» **To be done**
**a.** Summarize the excerpt on China's maritime disputes in two sentences.
**b.** Reproduce the stretch of the excerpt from "Standing at the" through "Chinese drilling activity.", word for word.
==== Given text
General Fang said some Asian nations had seized on Obama’s vows to rebalance military and diplomatic assets to Asia as an opportunity to create trouble in the South and East China Seas.
Fang, chief of the general staff of the Chinese People’s Liberation Army, said that the oil-drilling rig was operating in China’s territorial waters, activity he vowed to protect.
A US official said Vice-President Joe Biden told the visiting Chinese army chief that Beijing’s actions in the maritime disputes were “dangerous and provocative”.
Standing at the Pentagon alongside the top US military officer, General Martin Dempsey, Fang said Vietnam was at fault for stirring up trouble by dispatching ships in an attempt to “disrupt” Chinese drilling activity.
“I think it’s quite clear ... who is conducting normal activity and who is disrupting it,” Fang said, speaking through an interpreter.
Alarmed at China’s military rise and growing assertiveness, Vietnam has broadened its military relationships in recent years, most notably with Cold War-era patron Russia but also with the United States.
========
==== Recorded data
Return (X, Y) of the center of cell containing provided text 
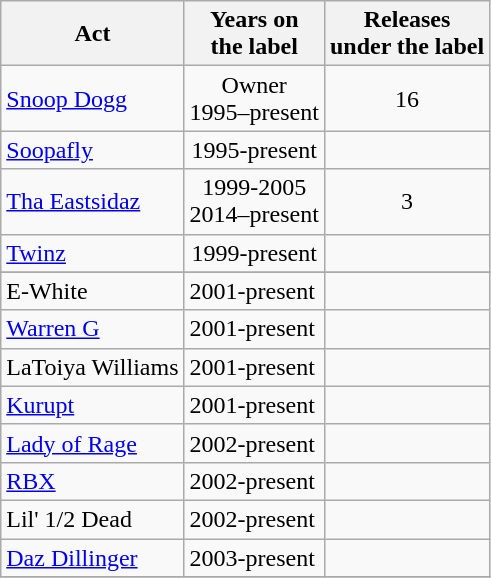
Daz Dillinger (92, 557)
Warren G (92, 329)
LaToiya Williams (92, 367)
Tha Eastsidaz (92, 202)
Twinz (92, 253)
1999-present (254, 253)
Owner1995–present (254, 98)
1999-20052014–present (254, 202)
Snoop Dogg (92, 98)
16 (406, 98)
Lady of Rage (92, 443)
3 (406, 202)
E-White (92, 291)
Lil' 1/2 Dead (92, 519)
2003-present (254, 557)
Act (92, 34)
1995-present (254, 150)
Releasesunder the label (406, 34)
Soopafly (92, 150)
RBX (92, 481)
Kurupt (92, 405)
Years onthe label (254, 34)
Search for the cell housing the specified text and yield its (X, Y) center coordinate. 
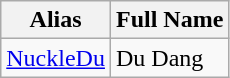
NuckleDu (56, 58)
Full Name (169, 20)
Du Dang (169, 58)
Alias (56, 20)
Provide the (x, y) coordinate of the cell's center where the given text is located.  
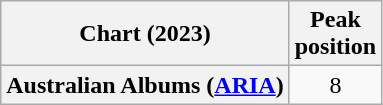
8 (335, 85)
Peakposition (335, 34)
Chart (2023) (145, 34)
Australian Albums (ARIA) (145, 85)
Determine the (x, y) coordinate at the center of the cell enclosing the given text.  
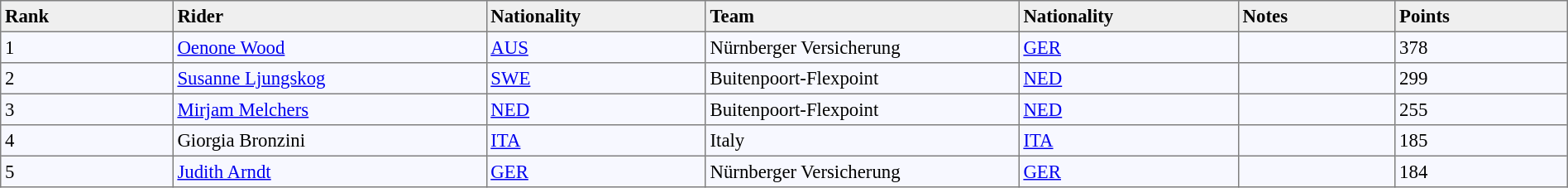
5 (87, 171)
Rider (329, 17)
2 (87, 79)
4 (87, 141)
3 (87, 109)
Italy (862, 141)
Giorgia Bronzini (329, 141)
Oenone Wood (329, 47)
378 (1481, 47)
1 (87, 47)
Judith Arndt (329, 171)
185 (1481, 141)
255 (1481, 109)
184 (1481, 171)
Notes (1317, 17)
299 (1481, 79)
Team (862, 17)
SWE (595, 79)
Mirjam Melchers (329, 109)
AUS (595, 47)
Points (1481, 17)
Rank (87, 17)
Susanne Ljungskog (329, 79)
Provide the (x, y) coordinate of the cell's center where the given text is located.  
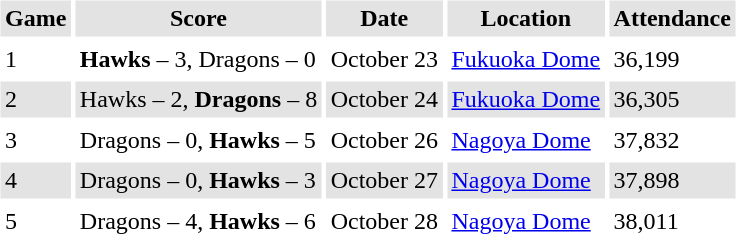
Game (35, 18)
Hawks – 2, Dragons – 8 (198, 100)
2 (35, 100)
Dragons – 0, Hawks – 5 (198, 140)
Hawks – 3, Dragons – 0 (198, 59)
October 24 (384, 100)
Score (198, 18)
Attendance (672, 18)
October 27 (384, 180)
October 26 (384, 140)
37,898 (672, 180)
3 (35, 140)
Date (384, 18)
Dragons – 0, Hawks – 3 (198, 180)
36,305 (672, 100)
1 (35, 59)
4 (35, 180)
Location (526, 18)
36,199 (672, 59)
October 23 (384, 59)
37,832 (672, 140)
Identify which cell holds the provided text, then report its [x, y] central coordinate. 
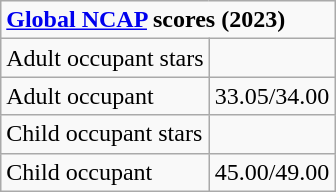
Adult occupant stars [105, 58]
Child occupant [105, 172]
33.05/34.00 [272, 96]
Child occupant stars [105, 134]
45.00/49.00 [272, 172]
Global NCAP scores (2023) [168, 20]
Adult occupant [105, 96]
From the cell containing the given text, extract its center point as [X, Y] coordinate. 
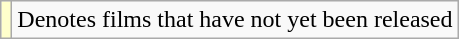
Denotes films that have not yet been released [235, 20]
Return the [X, Y] coordinate for the center point of the cell that contains the specified text.  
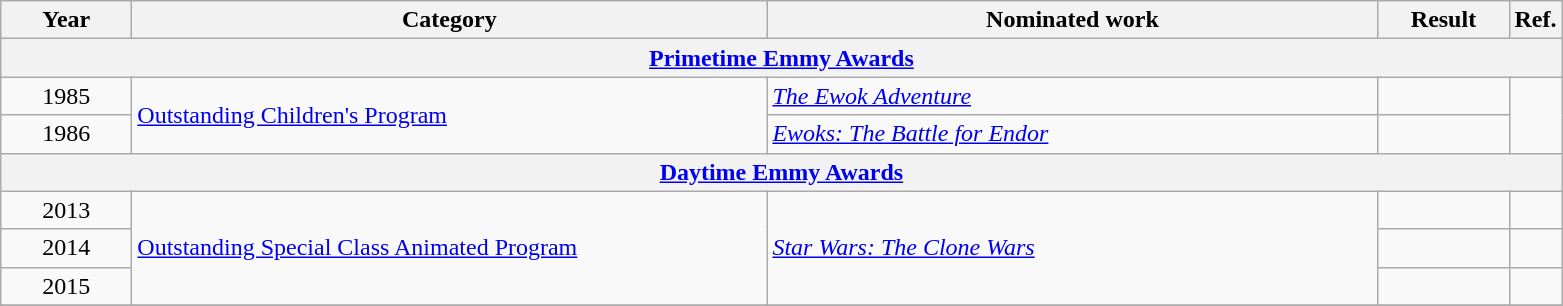
Primetime Emmy Awards [782, 58]
2015 [66, 286]
The Ewok Adventure [1072, 96]
Star Wars: The Clone Wars [1072, 248]
Outstanding Children's Program [450, 115]
Category [450, 20]
Outstanding Special Class Animated Program [450, 248]
1985 [66, 96]
Nominated work [1072, 20]
Daytime Emmy Awards [782, 172]
1986 [66, 134]
Result [1444, 20]
2014 [66, 248]
2013 [66, 210]
Year [66, 20]
Ewoks: The Battle for Endor [1072, 134]
Ref. [1536, 20]
Return [X, Y] of the center of cell containing provided text 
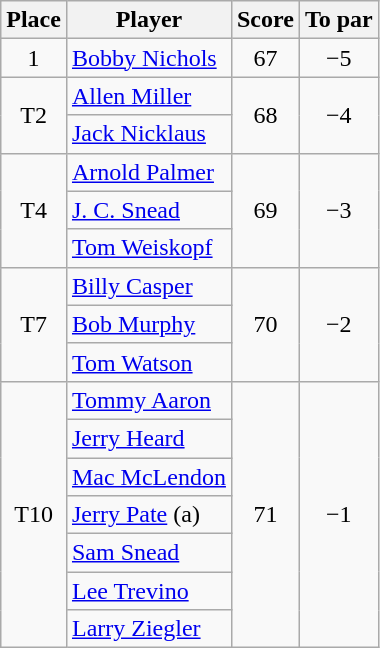
To par [338, 20]
Player [148, 20]
Sam Snead [148, 553]
−2 [338, 324]
Arnold Palmer [148, 172]
Jerry Pate (a) [148, 515]
Allen Miller [148, 96]
T10 [34, 514]
Tom Weiskopf [148, 248]
−4 [338, 115]
T7 [34, 324]
67 [265, 58]
Place [34, 20]
T2 [34, 115]
−5 [338, 58]
71 [265, 514]
−1 [338, 514]
70 [265, 324]
Bobby Nichols [148, 58]
Tommy Aaron [148, 400]
J. C. Snead [148, 210]
−3 [338, 210]
1 [34, 58]
Jack Nicklaus [148, 134]
Tom Watson [148, 362]
Jerry Heard [148, 438]
Mac McLendon [148, 477]
Larry Ziegler [148, 629]
69 [265, 210]
Billy Casper [148, 286]
Lee Trevino [148, 591]
68 [265, 115]
Bob Murphy [148, 324]
T4 [34, 210]
Score [265, 20]
Capture the cell that displays the provided text and extract its (X, Y) central coordinate. 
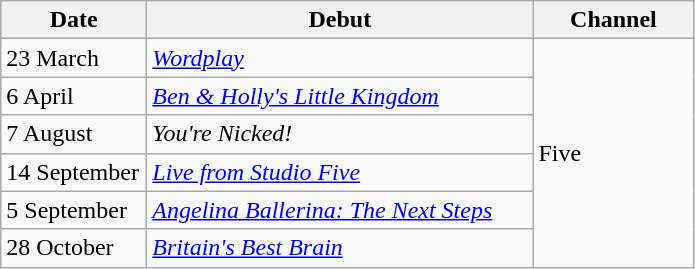
Britain's Best Brain (340, 248)
Live from Studio Five (340, 172)
14 September (74, 172)
6 April (74, 96)
Ben & Holly's Little Kingdom (340, 96)
You're Nicked! (340, 134)
23 March (74, 58)
Wordplay (340, 58)
28 October (74, 248)
Five (614, 153)
5 September (74, 210)
Channel (614, 20)
Date (74, 20)
7 August (74, 134)
Debut (340, 20)
Angelina Ballerina: The Next Steps (340, 210)
Provide the [x, y] coordinate of the cell's center where the given text is located.  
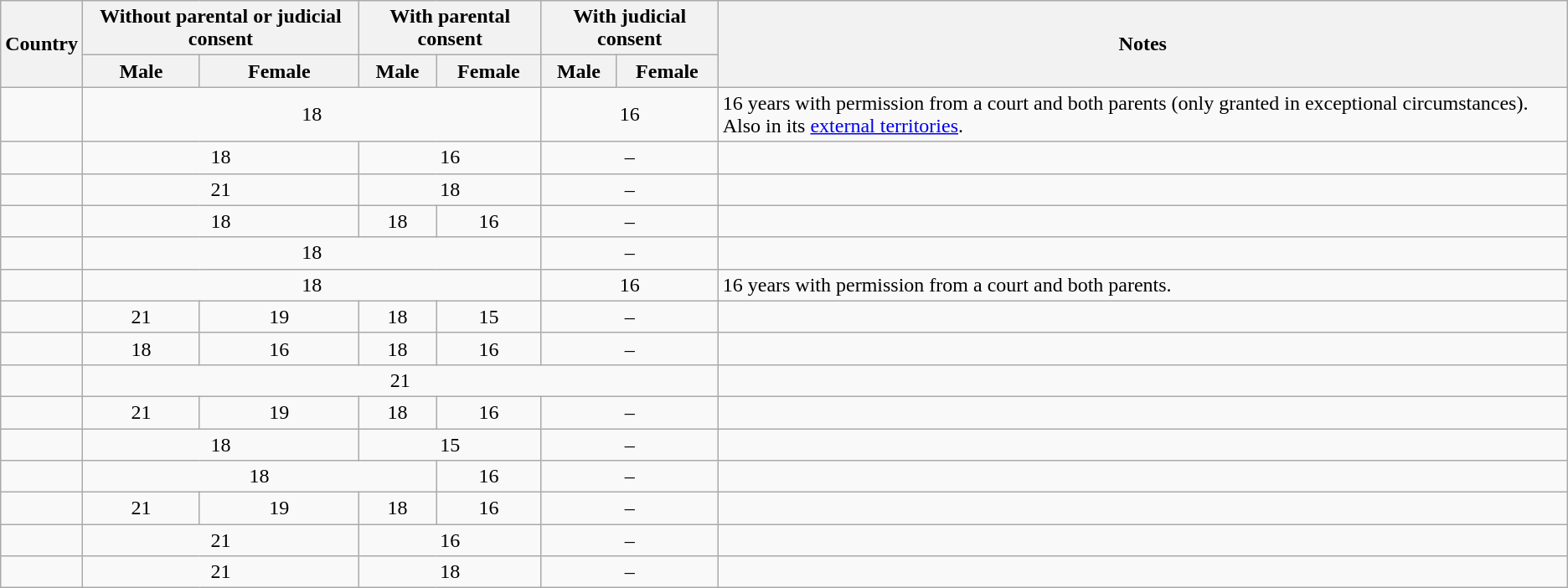
16 years with permission from a court and both parents. [1142, 285]
Notes [1142, 44]
Country [42, 44]
With judicial consent [630, 28]
With parental consent [450, 28]
16 years with permission from a court and both parents (only granted in exceptional circumstances). Also in its external territories. [1142, 114]
Without parental or judicial consent [220, 28]
Provide the (X, Y) coordinate of the cell's center where the given text is located.  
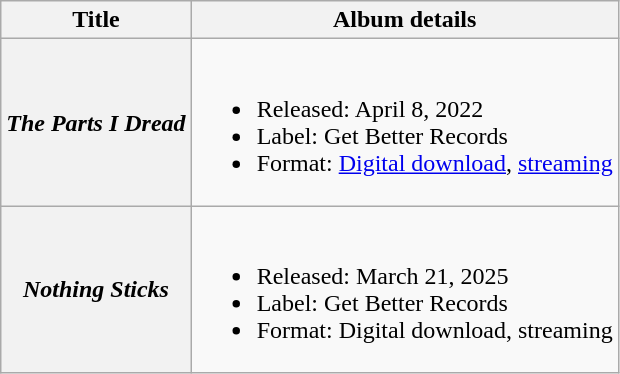
The Parts I Dread (96, 122)
Nothing Sticks (96, 290)
Title (96, 20)
Album details (404, 20)
Released: March 21, 2025Label: Get Better RecordsFormat: Digital download, streaming (404, 290)
Released: April 8, 2022Label: Get Better RecordsFormat: Digital download, streaming (404, 122)
For the text-containing cell, return its midpoint in [X, Y] coordinate format. 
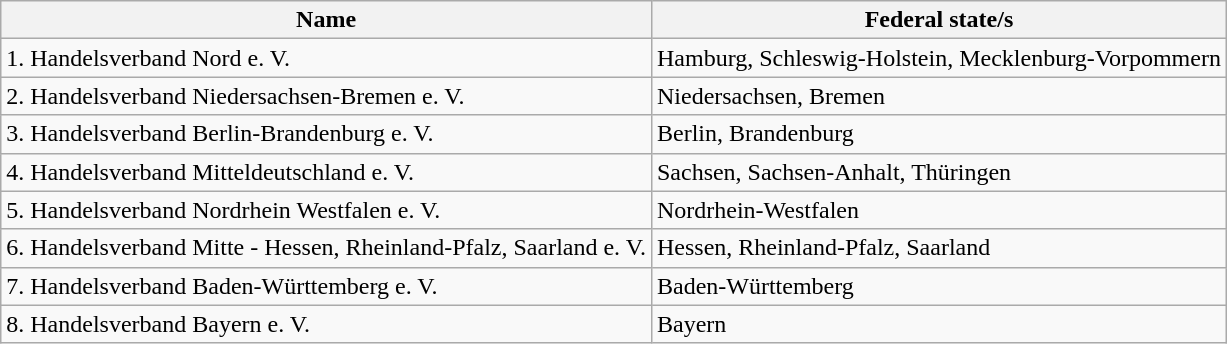
Hessen, Rheinland-Pfalz, Saarland [938, 248]
3. Handelsverband Berlin-Brandenburg e. V. [326, 134]
2. Handelsverband Niedersachsen-Bremen e. V. [326, 96]
8. Handelsverband Bayern e. V. [326, 324]
7. Handelsverband Baden-Württemberg e. V. [326, 286]
Bayern [938, 324]
Federal state/s [938, 20]
6. Handelsverband Mitte - Hessen, Rheinland-Pfalz, Saarland e. V. [326, 248]
Name [326, 20]
Hamburg, Schleswig-Holstein, Mecklenburg-Vorpommern [938, 58]
Baden-Württemberg [938, 286]
Sachsen, Sachsen-Anhalt, Thüringen [938, 172]
5. Handelsverband Nordrhein Westfalen e. V. [326, 210]
Niedersachsen, Bremen [938, 96]
4. Handelsverband Mitteldeutschland e. V. [326, 172]
1. Handelsverband Nord e. V. [326, 58]
Berlin, Brandenburg [938, 134]
Nordrhein-Westfalen [938, 210]
Return [x, y] of the center of cell containing provided text 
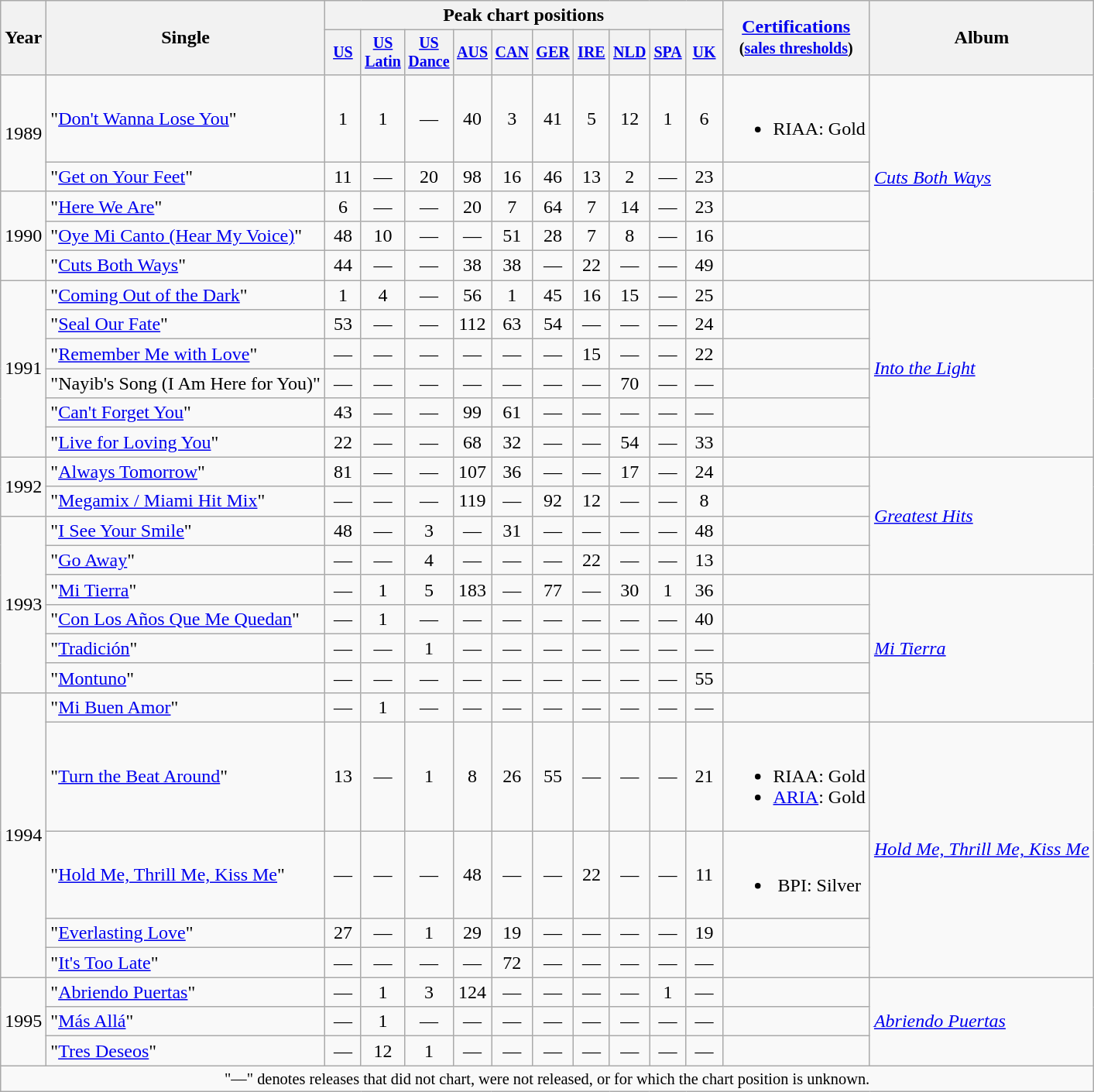
BPI: Silver [796, 875]
"It's Too Late" [186, 962]
44 [342, 266]
2 [629, 177]
49 [705, 266]
"Coming Out of the Dark" [186, 295]
64 [553, 206]
70 [629, 383]
1991 [23, 369]
92 [553, 501]
1990 [23, 235]
"Oye Mi Canto (Hear My Voice)" [186, 235]
51 [513, 235]
25 [705, 295]
"Mi Buen Amor" [186, 707]
1989 [23, 133]
IRE [592, 53]
NLD [629, 53]
"Everlasting Love" [186, 933]
Certifications(sales thresholds) [796, 38]
RIAA: Gold [796, 118]
"Montuno" [186, 677]
"Megamix / Miami Hit Mix" [186, 501]
1992 [23, 486]
USLatin [382, 53]
Cuts Both Ways [982, 177]
107 [472, 472]
Into the Light [982, 369]
"Can't Forget You" [186, 413]
"Hold Me, Thrill Me, Kiss Me" [186, 875]
Greatest Hits [982, 516]
26 [513, 777]
Abriendo Puertas [982, 1021]
43 [342, 413]
56 [472, 295]
14 [629, 206]
46 [553, 177]
27 [342, 933]
"Tres Deseos" [186, 1051]
30 [629, 589]
33 [705, 442]
1995 [23, 1021]
53 [342, 324]
63 [513, 324]
21 [705, 777]
"I See Your Smile" [186, 530]
17 [629, 472]
AUS [472, 53]
"Tradición" [186, 648]
"Here We Are" [186, 206]
"Live for Loving You" [186, 442]
Hold Me, Thrill Me, Kiss Me [982, 850]
41 [553, 118]
61 [513, 413]
UK [705, 53]
28 [553, 235]
"Con Los Años Que Me Quedan" [186, 619]
72 [513, 962]
"Don't Wanna Lose You" [186, 118]
"Turn the Beat Around" [186, 777]
10 [382, 235]
CAN [513, 53]
"Seal Our Fate" [186, 324]
Peak chart positions [523, 15]
GER [553, 53]
"Get on Your Feet" [186, 177]
Mi Tierra [982, 648]
112 [472, 324]
"Cuts Both Ways" [186, 266]
1994 [23, 835]
183 [472, 589]
68 [472, 442]
45 [553, 295]
Album [982, 38]
32 [513, 442]
31 [513, 530]
Year [23, 38]
"Always Tomorrow" [186, 472]
29 [472, 933]
SPA [667, 53]
Single [186, 38]
77 [553, 589]
"Más Allá" [186, 1021]
99 [472, 413]
"—" denotes releases that did not chart, were not released, or for which the chart position is unknown. [547, 1079]
US [342, 53]
"Abriendo Puertas" [186, 992]
USDance [429, 53]
"Mi Tierra" [186, 589]
119 [472, 501]
124 [472, 992]
1993 [23, 604]
"Remember Me with Love" [186, 354]
"Nayib's Song (I Am Here for You)" [186, 383]
"Go Away" [186, 560]
81 [342, 472]
98 [472, 177]
RIAA: GoldARIA: Gold [796, 777]
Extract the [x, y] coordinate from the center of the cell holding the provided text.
========
» **Task results**
**a.** General Fang, chief of the general staff of the Chinese People's Liberation Army, said some Asian nations had used Obama's vows to rebalance assets to Asia as a chance to create trouble in the South and East China Seas. He blamed Vietnam for sending ships to disrupt Chinese drilling in what he called China's territorial waters, while a US official said Vice-President Joe Biden told him Beijing's actions in the disputes were "dangerous and provocative."

**b.**
Standing at the Pentagon alongside the top US military officer, General Martin Dempsey, Fang said Vietnam was at fault for stirring up trouble by dispatching ships in an attempt to “disrupt” Chinese drilling activity.